İş yargısında rakamların azı çoğunu bakılmaksızın kararların temyiz edilebilir oluşu Yargıtay’ın iş yükünü artırmış, Bölge Adliye Mahkemelerinin göreve başlaması ile temyiz sınırı arttığından işçi alacak davalarının nerede ise % 90’ı temyiz edilemeyen sınırda olduğundan yerel mahkemelerin dosyaları artık Yargıtay’ın 9 ve 22. Dairelerinin iş yüklerini artıramamaktadır. Ancak yeni dosyalar gelmesine rağmen Yargıtay dairelerinde geçmiş yılların dosyaları halen inceleme sırası beklemektedir. Sosyal Güvenlik davalarında içinde tespit olanlar bakımından miktar sınırı olmadığından Yargıtay 10 ve 21.Hukuk Dairelerinin iş yükünde beklenen düzeyde bir azalma olamamaktadır.

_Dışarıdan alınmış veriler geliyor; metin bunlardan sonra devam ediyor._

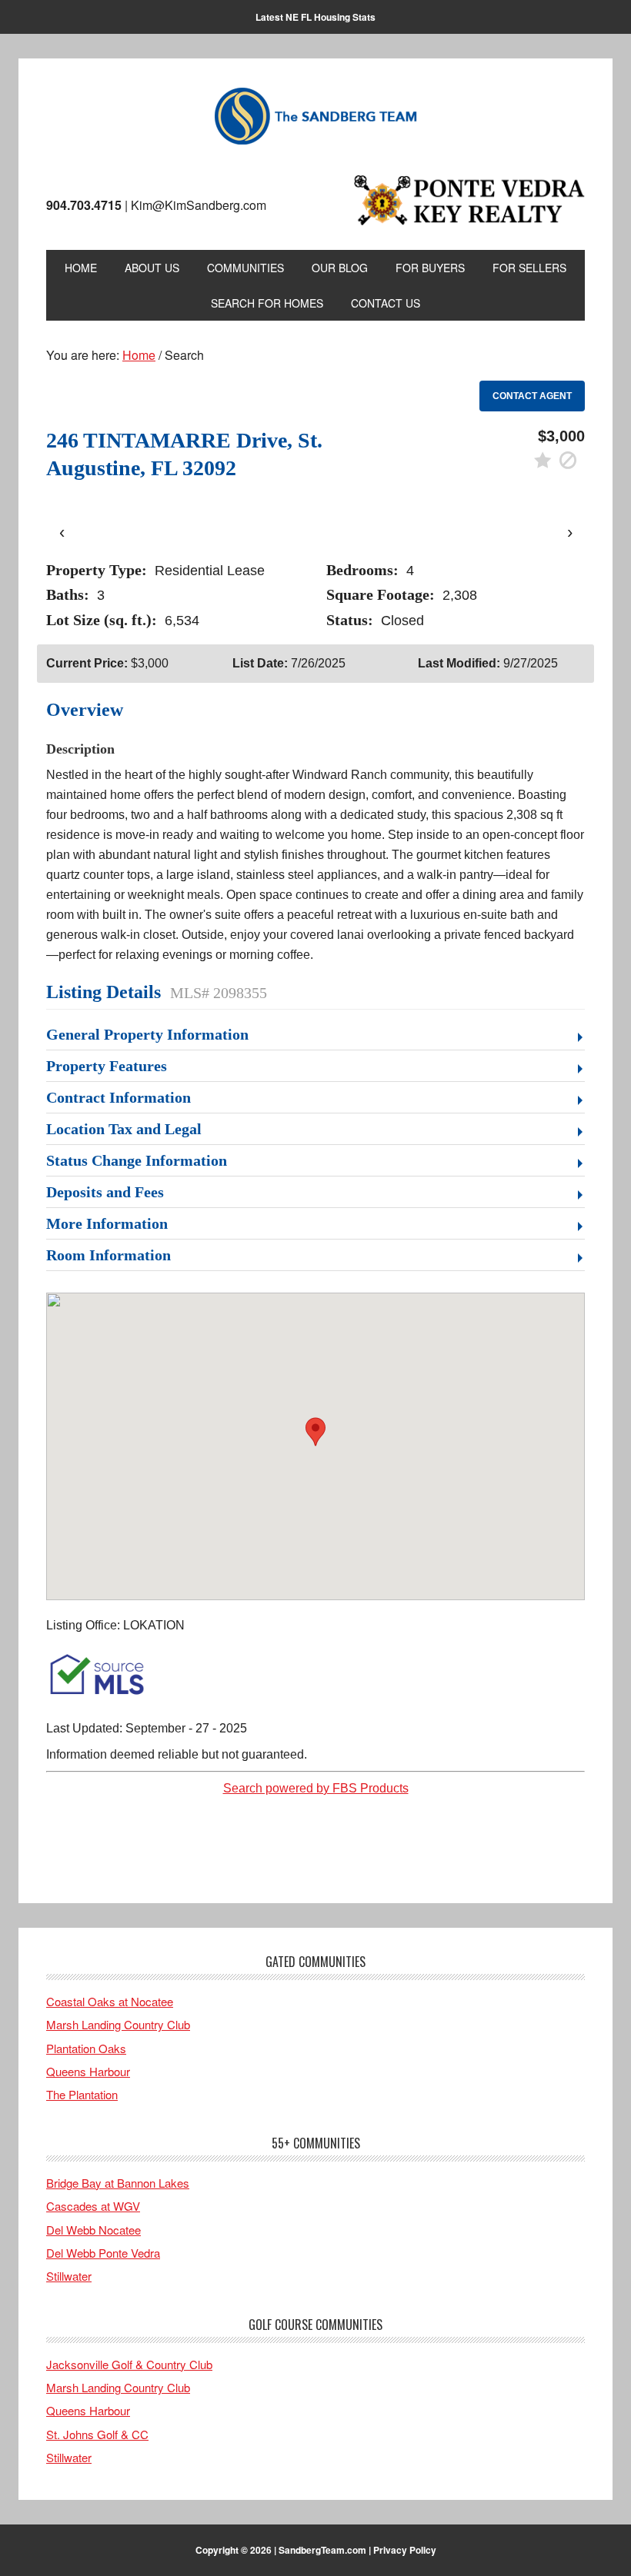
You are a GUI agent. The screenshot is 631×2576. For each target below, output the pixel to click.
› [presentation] (570, 531)
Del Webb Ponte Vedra (103, 2253)
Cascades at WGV (93, 2206)
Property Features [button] (106, 1065)
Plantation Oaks (86, 2048)
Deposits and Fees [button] (105, 1191)
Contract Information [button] (118, 1097)
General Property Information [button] (147, 1034)
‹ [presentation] (62, 531)
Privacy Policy (404, 2550)
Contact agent (532, 396)
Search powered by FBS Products (316, 1788)
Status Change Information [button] (136, 1160)
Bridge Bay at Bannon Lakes (117, 2183)
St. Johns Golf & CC (97, 2434)
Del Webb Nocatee (93, 2230)
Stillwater (69, 2276)
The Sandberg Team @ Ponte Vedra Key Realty (315, 117)
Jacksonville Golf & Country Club (129, 2364)
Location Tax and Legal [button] (124, 1128)
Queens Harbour (88, 2071)
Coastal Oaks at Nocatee (109, 2001)
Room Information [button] (108, 1254)
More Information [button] (107, 1223)
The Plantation (82, 2094)
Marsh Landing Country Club (118, 2024)
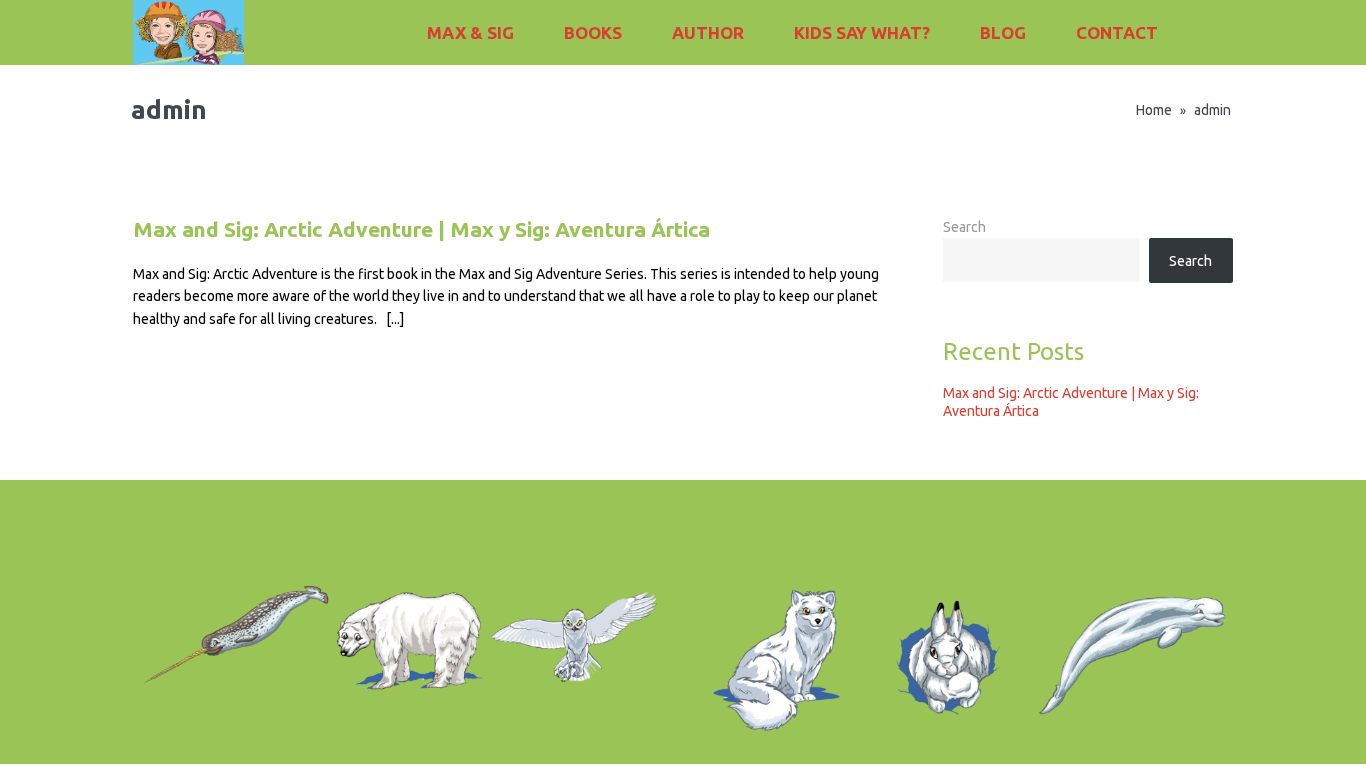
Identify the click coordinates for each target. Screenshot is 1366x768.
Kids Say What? (862, 32)
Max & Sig (470, 32)
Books (593, 32)
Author (708, 32)
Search (964, 227)
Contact (1117, 32)
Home (1154, 110)
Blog (1003, 32)
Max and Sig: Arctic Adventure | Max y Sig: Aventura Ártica (421, 229)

Yargıtayın esas özelliği içtihat mahkemesi olmasıdır. Esas bu amaca yönelik olmak üzere, temyiz edilebilen iş sayısının azaltılması Bölge Adliye Mahkemelerinin kararlarının temyiz sınırı ile  (2017 yılı için 41.530TL’nin temyiz tarihindeki Bölge Adliye Mahkemesi Kararındaki sınırı aşması gerekir) Yargıtay’ın içtihat mahkemesi olması yolu açılmıştır.

Arabuluculuğu zorunlu hale getiren temel sebep aslında Yargıtay iş yükü nedeni ile oluşturulan çare arayışıdır demek yanlış olmayacaktır.

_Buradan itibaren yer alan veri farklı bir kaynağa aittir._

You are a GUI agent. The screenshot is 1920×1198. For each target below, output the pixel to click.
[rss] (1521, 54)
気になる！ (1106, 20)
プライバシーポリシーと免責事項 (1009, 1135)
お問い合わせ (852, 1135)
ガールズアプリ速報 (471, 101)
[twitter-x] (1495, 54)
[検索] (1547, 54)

Zira yargılama öncesi arabuluculuğun  Anayasa’ya aykırı olduğu, daha önce verilen iptal kararlarında da anlaşıldığı, Örnek ülke gösterilebilecek İtalya’da dahi arabuluculuğun zorunlu olduğu dönemlerde  dahi istenen başarı düzeyine erişilemediği tekrar zorunlu olmaktan çıkarıldığı ve halen % 11 civarında başvurunun arabuluculuk düzeyinde çözümlendiği  bilinmektedir.

Zorunlu arabulucu olmak hakkı yalnızca avukatlara tanınmış olup, kurs ve sınav sonucu sicile kayıt işlemi yapılmaktadır. Zorunlu arabuluculuğun kabulü ile bir çok arabulucu bir araya gelerek büro oluşturmaktadır.

Zorunlu arabulucu yeni kanunla biraz daha fazla yetki ile donatılmıştır. Zor durumda olduğu anlaşılan kişilerin kabul beyanlarını dahi tutanağa geçirmekten kaçınabilecektir.

Kanunun kabulü ile yürürlüğü arasında 3 aylık süre konulması hazırlık yapılması için yeterli kabul edilmiştir.

Arabulucuya gitmeden dava açmak mümkün olmayacaktır. Arabulucuya başvuru  önce Sulh Hukuk Mahkemesine yapılacaktır. Ayrıca arabulucuya başvuran ancak görüşmelere katılmayan taraf haklı çıksa da yargılama gideri –vekalet ücreti  isteyemeyecektir.

Takdir niteliğinde bu yazımdan sonra Kanunu yayımlanması ile birlikte takip edilecek süreç listelendiği bir yazı 2 no,  sistemin İş Hukuku- Sosyal Güvenlik Hukuku ilişkisi ilkelerini ihlal edecek yapısı ise 3 nolu yazı olarak kaleme alınmaya çalışılacaktır.